On Fri, 18 Sep 2009 12:23:13 -0400, Jon wrote:

> > Monitoring
> > how many bug reports go unanswered by maintainers for example.
> 
> That would be a good start. One could produce a report (sounds like
> I'm volunteering, but I have no time this weekend because of my
> brother's wedding) for something like "packages with no response from
> the maintainer for ~3 months".
> 
> Actually writing this may be harder than it sounds, though - I could
> certainly find unmodified bugs, but what if they were modified by
> someone/something other than the maintainer?

Well, first of all, we're interested in entirely "inactive tickets".

That are tickets were nobody other than the reporter has posted (and
possibly even the reporter has stopped adding comments). It gets
interesting when such tickets pile up or are still without a reply after a
growing period of time.
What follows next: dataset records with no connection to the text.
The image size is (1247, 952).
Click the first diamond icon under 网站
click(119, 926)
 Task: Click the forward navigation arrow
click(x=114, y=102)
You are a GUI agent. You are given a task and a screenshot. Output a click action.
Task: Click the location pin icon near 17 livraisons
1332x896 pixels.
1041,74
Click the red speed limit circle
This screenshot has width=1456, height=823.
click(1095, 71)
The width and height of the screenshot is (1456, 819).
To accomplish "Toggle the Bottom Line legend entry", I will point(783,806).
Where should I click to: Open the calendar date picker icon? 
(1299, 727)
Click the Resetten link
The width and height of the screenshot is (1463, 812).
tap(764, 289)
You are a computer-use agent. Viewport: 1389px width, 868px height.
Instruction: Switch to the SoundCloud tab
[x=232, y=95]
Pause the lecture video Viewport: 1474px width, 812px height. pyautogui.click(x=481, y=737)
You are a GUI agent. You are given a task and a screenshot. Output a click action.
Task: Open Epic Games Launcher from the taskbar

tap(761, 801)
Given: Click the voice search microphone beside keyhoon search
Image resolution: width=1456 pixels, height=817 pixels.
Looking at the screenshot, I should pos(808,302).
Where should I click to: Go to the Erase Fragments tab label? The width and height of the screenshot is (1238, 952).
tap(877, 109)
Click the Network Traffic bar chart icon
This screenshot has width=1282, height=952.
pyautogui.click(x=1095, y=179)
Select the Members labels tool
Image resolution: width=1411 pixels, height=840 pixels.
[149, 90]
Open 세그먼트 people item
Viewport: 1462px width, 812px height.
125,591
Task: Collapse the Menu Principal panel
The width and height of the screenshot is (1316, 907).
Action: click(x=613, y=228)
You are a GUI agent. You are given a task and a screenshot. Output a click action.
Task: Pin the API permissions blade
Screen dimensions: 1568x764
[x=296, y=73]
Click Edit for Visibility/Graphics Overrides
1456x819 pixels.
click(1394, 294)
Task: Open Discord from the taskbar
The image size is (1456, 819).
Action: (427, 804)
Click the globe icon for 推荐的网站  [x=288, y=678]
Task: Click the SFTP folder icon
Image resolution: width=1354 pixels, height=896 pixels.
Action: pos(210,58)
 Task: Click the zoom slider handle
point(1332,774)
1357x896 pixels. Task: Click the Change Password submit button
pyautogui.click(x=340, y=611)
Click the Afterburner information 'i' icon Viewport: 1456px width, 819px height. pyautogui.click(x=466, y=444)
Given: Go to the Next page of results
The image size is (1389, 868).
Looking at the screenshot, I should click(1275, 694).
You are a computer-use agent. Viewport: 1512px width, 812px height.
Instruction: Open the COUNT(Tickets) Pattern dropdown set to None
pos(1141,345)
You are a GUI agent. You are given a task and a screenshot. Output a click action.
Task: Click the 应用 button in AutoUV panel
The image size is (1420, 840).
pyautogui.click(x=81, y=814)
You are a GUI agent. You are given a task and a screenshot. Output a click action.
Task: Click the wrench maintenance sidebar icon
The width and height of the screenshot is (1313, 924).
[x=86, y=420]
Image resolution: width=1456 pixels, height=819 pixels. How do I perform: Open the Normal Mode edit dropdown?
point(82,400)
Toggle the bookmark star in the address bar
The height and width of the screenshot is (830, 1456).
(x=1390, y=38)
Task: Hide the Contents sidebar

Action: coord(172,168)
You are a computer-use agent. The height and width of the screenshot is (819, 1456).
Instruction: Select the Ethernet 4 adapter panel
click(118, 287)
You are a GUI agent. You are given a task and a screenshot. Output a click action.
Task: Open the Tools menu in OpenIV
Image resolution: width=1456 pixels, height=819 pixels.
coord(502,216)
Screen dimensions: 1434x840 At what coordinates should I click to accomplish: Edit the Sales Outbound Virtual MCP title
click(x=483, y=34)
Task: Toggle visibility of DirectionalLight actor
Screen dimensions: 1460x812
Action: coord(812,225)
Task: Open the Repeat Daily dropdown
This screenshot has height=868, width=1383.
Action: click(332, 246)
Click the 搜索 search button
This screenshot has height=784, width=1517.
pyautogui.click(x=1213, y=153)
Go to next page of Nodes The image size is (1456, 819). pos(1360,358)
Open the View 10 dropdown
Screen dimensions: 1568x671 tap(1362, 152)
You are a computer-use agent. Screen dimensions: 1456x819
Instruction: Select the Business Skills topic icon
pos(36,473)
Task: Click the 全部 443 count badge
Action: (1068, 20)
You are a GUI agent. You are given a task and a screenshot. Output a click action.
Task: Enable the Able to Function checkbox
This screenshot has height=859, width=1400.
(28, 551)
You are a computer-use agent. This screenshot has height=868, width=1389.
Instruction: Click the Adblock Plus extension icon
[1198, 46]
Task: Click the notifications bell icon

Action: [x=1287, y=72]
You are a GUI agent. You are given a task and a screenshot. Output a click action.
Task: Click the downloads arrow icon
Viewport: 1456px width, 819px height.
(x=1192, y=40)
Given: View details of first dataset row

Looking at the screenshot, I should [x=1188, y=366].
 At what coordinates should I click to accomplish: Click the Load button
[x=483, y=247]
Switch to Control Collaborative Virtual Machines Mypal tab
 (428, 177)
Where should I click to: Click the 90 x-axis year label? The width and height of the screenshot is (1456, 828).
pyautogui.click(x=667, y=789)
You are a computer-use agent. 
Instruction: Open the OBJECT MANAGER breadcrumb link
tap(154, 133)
It gets more interesting when someone/something
closes such tickets and this "someone/something" is not assigned to the
package in pkgdb.

If "something" is some automated bug-triaging script, it becomes
dangerous, since you cannot rely on the bug reporter to do the grunt work
and reopen a ticket. Such tickets may count as "ignored tickets".
A worst-case scenario. Only after months somebody may find out that a
package maintainer has been non-responsive and inactive for months and
that packages are out-of-date or even broken.